Aim of the task
Repeat these records in full, swapping every "Instruction" for "Command" and leaving everything else untouched.

Exercise data
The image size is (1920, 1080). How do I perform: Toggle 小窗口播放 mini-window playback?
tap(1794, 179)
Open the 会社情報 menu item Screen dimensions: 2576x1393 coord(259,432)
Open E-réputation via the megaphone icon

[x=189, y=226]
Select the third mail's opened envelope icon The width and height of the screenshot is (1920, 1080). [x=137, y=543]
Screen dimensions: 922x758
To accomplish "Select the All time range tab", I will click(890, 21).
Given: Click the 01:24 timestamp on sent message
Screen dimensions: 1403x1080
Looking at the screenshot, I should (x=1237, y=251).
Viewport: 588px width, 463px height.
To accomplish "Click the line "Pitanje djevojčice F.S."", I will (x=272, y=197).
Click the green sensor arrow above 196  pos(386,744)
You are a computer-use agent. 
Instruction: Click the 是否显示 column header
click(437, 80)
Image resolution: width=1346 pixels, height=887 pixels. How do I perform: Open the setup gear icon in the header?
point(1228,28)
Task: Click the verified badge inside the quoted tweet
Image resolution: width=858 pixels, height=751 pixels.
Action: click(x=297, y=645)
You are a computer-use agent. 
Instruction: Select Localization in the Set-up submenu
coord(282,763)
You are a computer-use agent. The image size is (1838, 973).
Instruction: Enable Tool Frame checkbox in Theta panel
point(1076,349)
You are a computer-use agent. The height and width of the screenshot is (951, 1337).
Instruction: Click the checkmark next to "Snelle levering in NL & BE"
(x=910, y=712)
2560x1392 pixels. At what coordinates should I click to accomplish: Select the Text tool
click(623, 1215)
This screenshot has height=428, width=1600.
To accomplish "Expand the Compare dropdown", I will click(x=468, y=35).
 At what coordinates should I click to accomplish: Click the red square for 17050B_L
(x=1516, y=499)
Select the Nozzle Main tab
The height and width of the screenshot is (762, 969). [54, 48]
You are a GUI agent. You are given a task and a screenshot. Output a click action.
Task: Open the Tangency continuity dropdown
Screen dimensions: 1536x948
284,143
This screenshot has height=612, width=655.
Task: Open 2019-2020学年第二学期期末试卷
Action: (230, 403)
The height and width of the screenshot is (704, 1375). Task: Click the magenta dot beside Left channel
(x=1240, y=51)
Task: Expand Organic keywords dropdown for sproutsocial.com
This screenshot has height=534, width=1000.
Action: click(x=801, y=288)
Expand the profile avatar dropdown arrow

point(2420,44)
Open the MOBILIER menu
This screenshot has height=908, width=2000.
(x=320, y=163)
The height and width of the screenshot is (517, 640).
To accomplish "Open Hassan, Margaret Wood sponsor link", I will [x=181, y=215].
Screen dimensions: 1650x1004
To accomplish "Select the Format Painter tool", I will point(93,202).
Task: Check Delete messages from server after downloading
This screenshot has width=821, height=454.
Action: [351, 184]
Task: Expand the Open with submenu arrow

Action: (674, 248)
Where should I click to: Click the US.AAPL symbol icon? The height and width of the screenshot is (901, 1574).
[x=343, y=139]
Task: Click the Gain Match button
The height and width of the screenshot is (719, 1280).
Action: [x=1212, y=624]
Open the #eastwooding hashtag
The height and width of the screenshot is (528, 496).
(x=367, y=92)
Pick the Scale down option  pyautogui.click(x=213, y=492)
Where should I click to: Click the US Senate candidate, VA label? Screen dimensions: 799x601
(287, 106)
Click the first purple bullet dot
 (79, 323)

Problem solution
The image size is (1920, 1080). How do I perform: Toggle 小窗口播放 mini-window playback?
tap(1794, 179)
Open the 会社情報 menu item Screen dimensions: 2576x1393 coord(259,432)
Open E-réputation via the megaphone icon

[x=189, y=226]
Select the third mail's opened envelope icon The width and height of the screenshot is (1920, 1080). [x=137, y=543]
Screen dimensions: 922x758
To accomplish "Select the All time range tab", I will click(890, 21).
Given: Click the 01:24 timestamp on sent message
Screen dimensions: 1403x1080
Looking at the screenshot, I should (x=1237, y=251).
Viewport: 588px width, 463px height.
To accomplish "Click the line "Pitanje djevojčice F.S."", I will (x=272, y=197).
Click the green sensor arrow above 196  pos(386,744)
You are a computer-use agent. 
Command: Click the 是否显示 column header
click(437, 80)
Image resolution: width=1346 pixels, height=887 pixels. How do I perform: Open the setup gear icon in the header?
point(1228,28)
Task: Click the verified badge inside the quoted tweet
Image resolution: width=858 pixels, height=751 pixels.
Action: click(x=297, y=645)
You are a computer-use agent. 
Command: Select Localization in the Set-up submenu
coord(282,763)
You are a computer-use agent. The image size is (1838, 973).
Command: Enable Tool Frame checkbox in Theta panel
point(1076,349)
You are a computer-use agent. The height and width of the screenshot is (951, 1337).
Command: Click the checkmark next to "Snelle levering in NL & BE"
(x=910, y=712)
2560x1392 pixels. At what coordinates should I click to accomplish: Select the Text tool
click(623, 1215)
This screenshot has height=428, width=1600.
To accomplish "Expand the Compare dropdown", I will click(x=468, y=35).
 At what coordinates should I click to accomplish: Click the red square for 17050B_L
(x=1516, y=499)
Select the Nozzle Main tab
The height and width of the screenshot is (762, 969). [54, 48]
You are a GUI agent. You are given a task and a screenshot. Output a click action.
Task: Open the Tangency continuity dropdown
Screen dimensions: 1536x948
284,143
This screenshot has height=612, width=655.
Task: Open 2019-2020学年第二学期期末试卷
Action: (230, 403)
The height and width of the screenshot is (704, 1375). Task: Click the magenta dot beside Left channel
(x=1240, y=51)
Task: Expand Organic keywords dropdown for sproutsocial.com
This screenshot has height=534, width=1000.
Action: click(x=801, y=288)
Expand the profile avatar dropdown arrow

point(2420,44)
Open the MOBILIER menu
This screenshot has height=908, width=2000.
(x=320, y=163)
The height and width of the screenshot is (517, 640).
To accomplish "Open Hassan, Margaret Wood sponsor link", I will [x=181, y=215].
Screen dimensions: 1650x1004
To accomplish "Select the Format Painter tool", I will point(93,202).
Task: Check Delete messages from server after downloading
This screenshot has width=821, height=454.
Action: [351, 184]
Task: Expand the Open with submenu arrow

Action: (674, 248)
Where should I click to: Click the US.AAPL symbol icon? The height and width of the screenshot is (901, 1574).
[x=343, y=139]
Task: Click the Gain Match button
The height and width of the screenshot is (719, 1280).
Action: [x=1212, y=624]
Open the #eastwooding hashtag
The height and width of the screenshot is (528, 496).
(x=367, y=92)
Pick the Scale down option  pyautogui.click(x=213, y=492)
Where should I click to: Click the US Senate candidate, VA label? Screen dimensions: 799x601
(287, 106)
Click the first purple bullet dot
 (79, 323)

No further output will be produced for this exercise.